At least it was a day
Jeden Sommer treffen wir uns in Wacken. Promoter, Jurymitglieder, Bands, Familie und Freunde. Wir organisieren weltweit den Bandnachwuchswettbewerb für Wacken und sind im Finale des Metal Battle in Wacken auf dem Festival alle mit dabei. Ich selbst bin für die Region Naher Osten verantwortlich und brachte schon Bands aus Ägypten, dem Libanon und aus Saudi Arabien auf das größte Metalfestival der Welt. Das einzige, was uns tatsächlich alle miteinander verbindet, ist die Musik. Und zu einigen Menschen sind tiefe Freundschaften entstanden.
Dieses Jahr bewerteten wir die Bands des Finales in praller Sonne und waren daher abends müde und hungrig. Ich fand mich – eher zufällig – dann bei einem Abendessen an einem Tisch wieder, der politisch so in gar keinem Fall vorgesehen ist. Neben mir, einer deutschen Frau, verantwortlich für den Bandwettbewerb im Nahen Osten, saßen zwei Jungs unserer ägyptischen Band, der israelische Promoter und seine Frau mit am Tisch. Zwei Männer der saudischen Band bogen gerade zu uns um die Ecke, als draußen ein Feuerwerk los ging. Unser ganzer Tisch fuhr beim ersten Knall erschrocken zusammen.
Die Ägypter, weil sie alt genug sind, sich an die Revolution in 2011 zu erinnern, mein Promoter-Kollege und seine Frau ob des aktuellen Krieges in Israel. Ich, weil ich mich erschrocken habe, weil alle anderen aufschreckten. Das war sie dann wieder – die Realität des Nahen Ostens. Bislang kenne ich keinen Ort außer dem Wacken Festival, an dem Politik komplett außen vor bleibt und sich wie selbstverständlich ausschließlich Menschen begegnen.
Inzwischen sind wir alle in unsere Realitäten zurückgekehrt.
Die Deutsche Welle fasst die aktuelle Eskalation in Nahost heute treffend zusammen. Sie sagt, Israel sieht seine Angriffe auf die Hisbollah im Libanon als notwendig an, um die Sicherheit im Norden zu gewährleisten und die Rückkehr der evakuierten Israelis zu ermöglichen. Premier Netanjahu betont, dass die Hisbollah entwaffnet werden müsse, um diese Rückkehr zu sichern. Sanam Vakil von Chatham House argumentiert jedoch, dass Israel auch andere Ziele verfolge, wie die Trennung des Konflikts in Gaza von der Hisbollah-Bedrohung im Libanon und die Durchsetzung der UN-Resolution 1701. Diese fordert die Entwaffnung der Hisbollah, was bisher nicht umgesetzt wurde. Die Eskalation lenkt zudem vom fortwährenden Krieg in Gaza ab, wo keine klare Strategie für die Zeit nach dem Konflikt sichtbar ist.
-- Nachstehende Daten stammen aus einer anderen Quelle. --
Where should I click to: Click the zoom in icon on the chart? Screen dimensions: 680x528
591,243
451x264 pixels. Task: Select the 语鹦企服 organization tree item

Ich denke an Lilas und Yaron. Lilas ist Promoterin in meinem Team und verantwortlich für den libanesischen Metal Battle in Beirut in 2025. Yaron ist ein befreundeter Musikjournalist und Fotograf in Wacken, der nördlich von Tel Aviv mit seiner Familie in Haifa lebt. Beide werden sich auf dem nächsten Wacken Festival zwangsläufig begegnen. Wie gehen sie mit der aktuellen Situation um? Ich frage beide.
Sie schießen selbst auf christliche Siedlungen
Der Angriff Israels beschränkt sich längst nicht mehr auf die von der Hisbollah besetzte Region, sondern hat auch den Rand von Beirut erreicht. „Sie schießen selbst auf christliche Siedlungen", erzählt mir Lilas mit Entsetzen. Die Ohnmacht ist groß, und die Menschen im Libanon fühlen sich hilflos und alleine gelassen. „Wir haben keine Regierung, keine Polizei und kein Militär. Es ist niemand da, der uns hilft, und wir sind denen, die einfach auf uns schießen, ausgeliefert. Es besteht für uns keine Möglichkeit zu handeln und es ist reine Willkür, was mit uns passiert. Wir wissen nicht, was wann passiert. Ich kann nicht nach Beirut in die Stadt, weil ich nicht weiß, ob mir dann nicht eine Rakete auf den Kopf fällt. Israel hat den Iron Dome, Waffen, eine Regierung und Militär", fährt sie fort.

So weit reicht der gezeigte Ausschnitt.